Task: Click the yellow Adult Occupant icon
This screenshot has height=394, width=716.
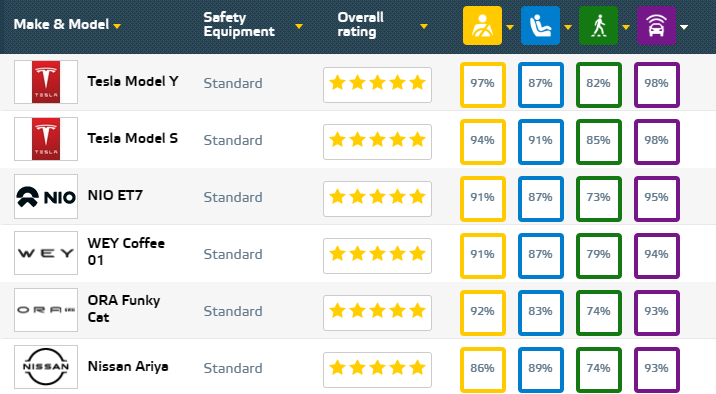Action: tap(482, 26)
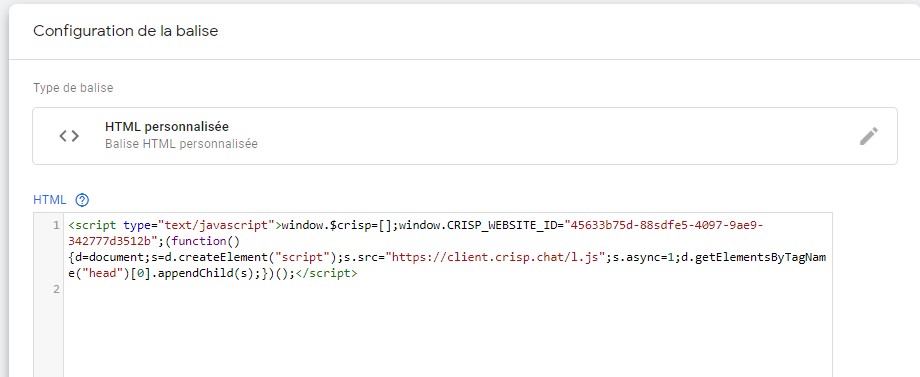Click the "Configuration de la balise" heading
The image size is (920, 377).
[126, 31]
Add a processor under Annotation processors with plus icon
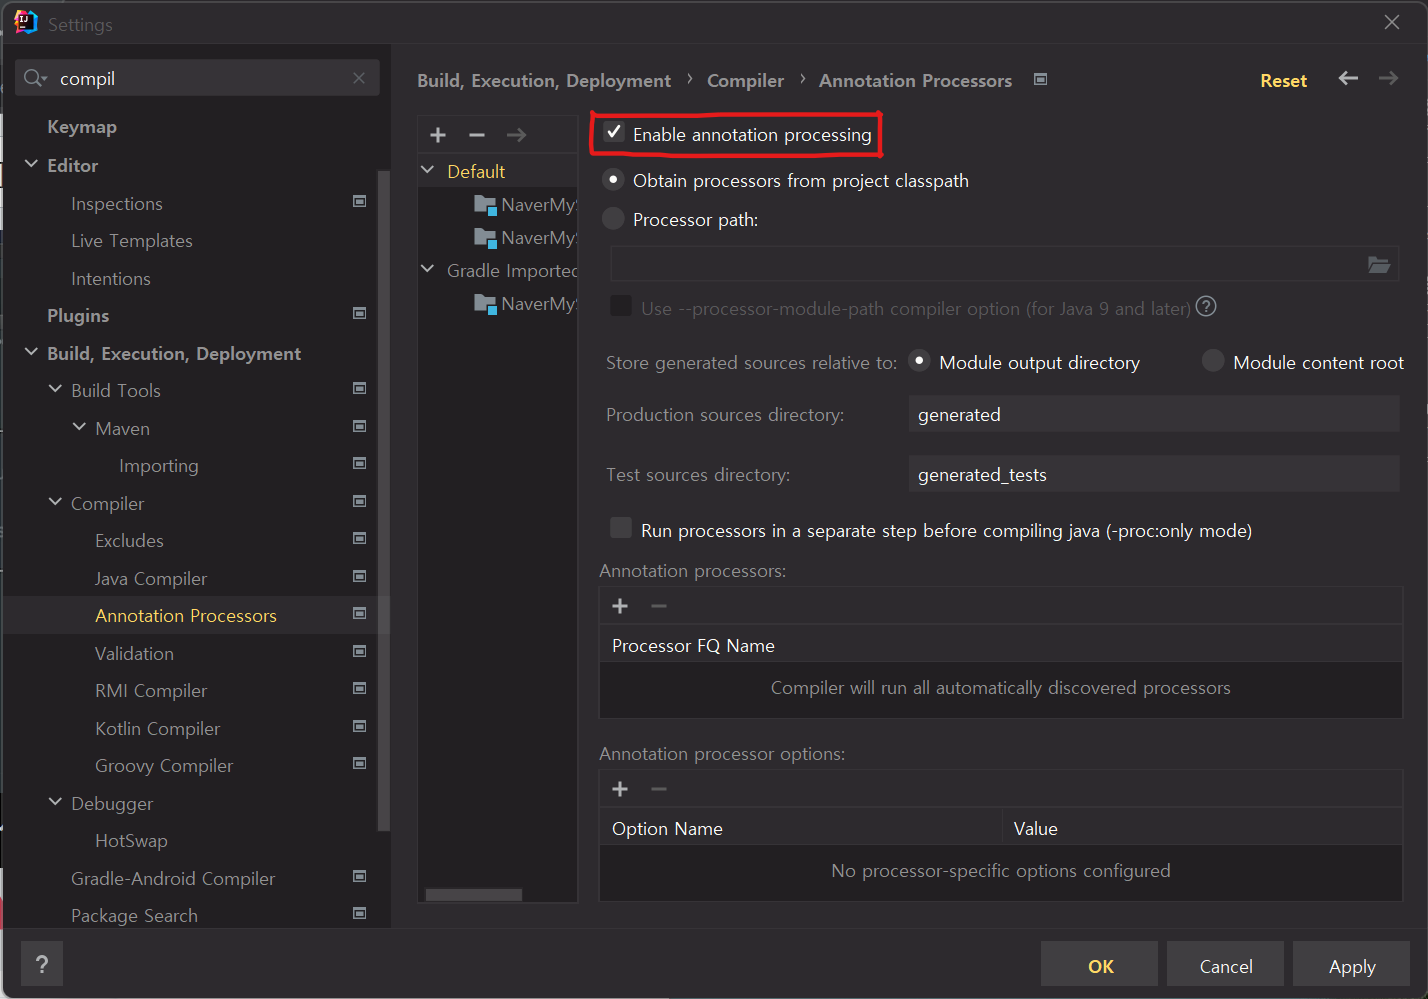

....................

→ **Task to complete**
Copy out every line of the entries above word for word, leaving out the pictures.

→ **Written response**
Task: Click the yellow Adult Occupant icon
This screenshot has height=394, width=716.
Action: tap(482, 26)
Click the "Configuration de la balise" heading
The image size is (920, 377).
[126, 31]
Add a processor under Annotation processors with plus icon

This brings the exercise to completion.